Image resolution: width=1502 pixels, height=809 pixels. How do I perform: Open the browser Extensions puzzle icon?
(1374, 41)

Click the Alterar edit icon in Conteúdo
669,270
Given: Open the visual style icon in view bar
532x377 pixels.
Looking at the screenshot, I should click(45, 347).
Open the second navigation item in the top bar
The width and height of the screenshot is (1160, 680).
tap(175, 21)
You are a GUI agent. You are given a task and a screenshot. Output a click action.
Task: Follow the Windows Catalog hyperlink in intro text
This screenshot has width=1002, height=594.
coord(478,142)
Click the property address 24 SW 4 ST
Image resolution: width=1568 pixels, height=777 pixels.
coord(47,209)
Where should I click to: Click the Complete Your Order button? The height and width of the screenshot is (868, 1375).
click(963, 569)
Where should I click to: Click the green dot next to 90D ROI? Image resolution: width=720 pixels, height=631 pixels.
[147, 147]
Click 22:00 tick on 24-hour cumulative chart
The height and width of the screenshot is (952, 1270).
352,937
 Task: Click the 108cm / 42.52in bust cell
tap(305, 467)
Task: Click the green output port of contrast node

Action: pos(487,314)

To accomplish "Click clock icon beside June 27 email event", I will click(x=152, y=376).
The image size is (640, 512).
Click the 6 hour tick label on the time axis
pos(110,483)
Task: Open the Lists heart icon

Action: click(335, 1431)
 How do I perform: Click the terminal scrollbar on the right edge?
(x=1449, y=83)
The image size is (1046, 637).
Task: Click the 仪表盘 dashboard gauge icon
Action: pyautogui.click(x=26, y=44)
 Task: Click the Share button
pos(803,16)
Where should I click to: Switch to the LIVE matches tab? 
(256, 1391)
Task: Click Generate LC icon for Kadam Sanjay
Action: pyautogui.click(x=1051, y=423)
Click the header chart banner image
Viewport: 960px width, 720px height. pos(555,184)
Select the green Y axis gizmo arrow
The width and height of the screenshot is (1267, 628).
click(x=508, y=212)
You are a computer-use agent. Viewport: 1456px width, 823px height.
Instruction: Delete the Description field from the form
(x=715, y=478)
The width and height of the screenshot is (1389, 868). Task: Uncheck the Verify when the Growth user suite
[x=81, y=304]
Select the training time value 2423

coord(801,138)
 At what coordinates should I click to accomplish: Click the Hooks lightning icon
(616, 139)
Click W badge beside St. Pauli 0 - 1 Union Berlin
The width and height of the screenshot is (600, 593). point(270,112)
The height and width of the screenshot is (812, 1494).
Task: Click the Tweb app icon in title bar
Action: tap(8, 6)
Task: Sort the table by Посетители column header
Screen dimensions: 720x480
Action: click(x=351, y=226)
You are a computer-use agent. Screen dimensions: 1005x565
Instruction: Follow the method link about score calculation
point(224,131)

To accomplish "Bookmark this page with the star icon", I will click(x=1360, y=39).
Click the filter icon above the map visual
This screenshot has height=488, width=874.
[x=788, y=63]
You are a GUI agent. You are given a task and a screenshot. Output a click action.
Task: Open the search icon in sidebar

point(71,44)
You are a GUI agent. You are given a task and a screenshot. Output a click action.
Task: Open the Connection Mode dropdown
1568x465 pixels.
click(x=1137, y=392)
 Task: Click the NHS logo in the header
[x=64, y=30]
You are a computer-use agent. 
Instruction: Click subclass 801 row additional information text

★ ★ ★ ★ ★ ★ ★

SHORT EXERCISE:
Format the material between the lines holding "Given: Open the visual style icon in view bar" and "click(x=508, y=212)", inclusive, as a Markdown table with the columns Row and Line. Put a row number in Row and one line of the material in Line, and omit blank lines.

FULL SOLUTION:
| Row | Line |
|---|---|
| 1 | Given: Open the visual style icon in view bar |
| 2 | 532x377 pixels. |
| 3 | Looking at the screenshot, I should click(45, 347). |
| 4 | Open the second navigation item in the top bar |
| 5 | The width and height of the screenshot is (1160, 680). |
| 6 | tap(175, 21) |
| 7 | You are a GUI agent. You are given a task and a screenshot. Output a click action. |
| 8 | Task: Follow the Windows Catalog hyperlink in intro text |
| 9 | This screenshot has width=1002, height=594. |
| 10 | coord(478,142) |
| 11 | Click the property address 24 SW 4 ST |
| 12 | Image resolution: width=1568 pixels, height=777 pixels. |
| 13 | coord(47,209) |
| 14 | Where should I click to: Click the Complete Your Order button? The height and width of the screenshot is (868, 1375). |
| 15 | click(963, 569) |
| 16 | Where should I click to: Click the green dot next to 90D ROI? Image resolution: width=720 pixels, height=631 pixels. |
| 17 | [147, 147] |
| 18 | Click 22:00 tick on 24-hour cumulative chart |
| 19 | The height and width of the screenshot is (952, 1270). |
| 20 | 352,937 |
| 21 |  Task: Click the 108cm / 42.52in bust cell |
| 22 | tap(305, 467) |
| 23 | Task: Click the green output port of contrast node |
| 24 | Action: pos(487,314) |
| 25 | To accomplish "Click clock icon beside June 27 email event", I will click(x=152, y=376). |
| 26 | The image size is (640, 512). |
| 27 | Click the 6 hour tick label on the time axis |
| 28 | pos(110,483) |
| 29 | Task: Open the Lists heart icon |
| 30 | Action: click(335, 1431) |
| 31 |  How do I perform: Click the terminal scrollbar on the right edge? |
| 32 | (x=1449, y=83) |
| 33 | The image size is (1046, 637). |
| 34 | Task: Click the 仪表盘 dashboard gauge icon |
| 35 | Action: pyautogui.click(x=26, y=44) |
| 36 |  Task: Click the Share button |
| 37 | pos(803,16) |
| 38 | Where should I click to: Switch to the LIVE matches tab?  |
| 39 | (256, 1391) |
| 40 | Task: Click Generate LC icon for Kadam Sanjay |
| 41 | Action: pyautogui.click(x=1051, y=423) |
| 42 | Click the header chart banner image |
| 43 | Viewport: 960px width, 720px height. pos(555,184) |
| 44 | Select the green Y axis gizmo arrow |
| 45 | The width and height of the screenshot is (1267, 628). |
| 46 | click(x=508, y=212) |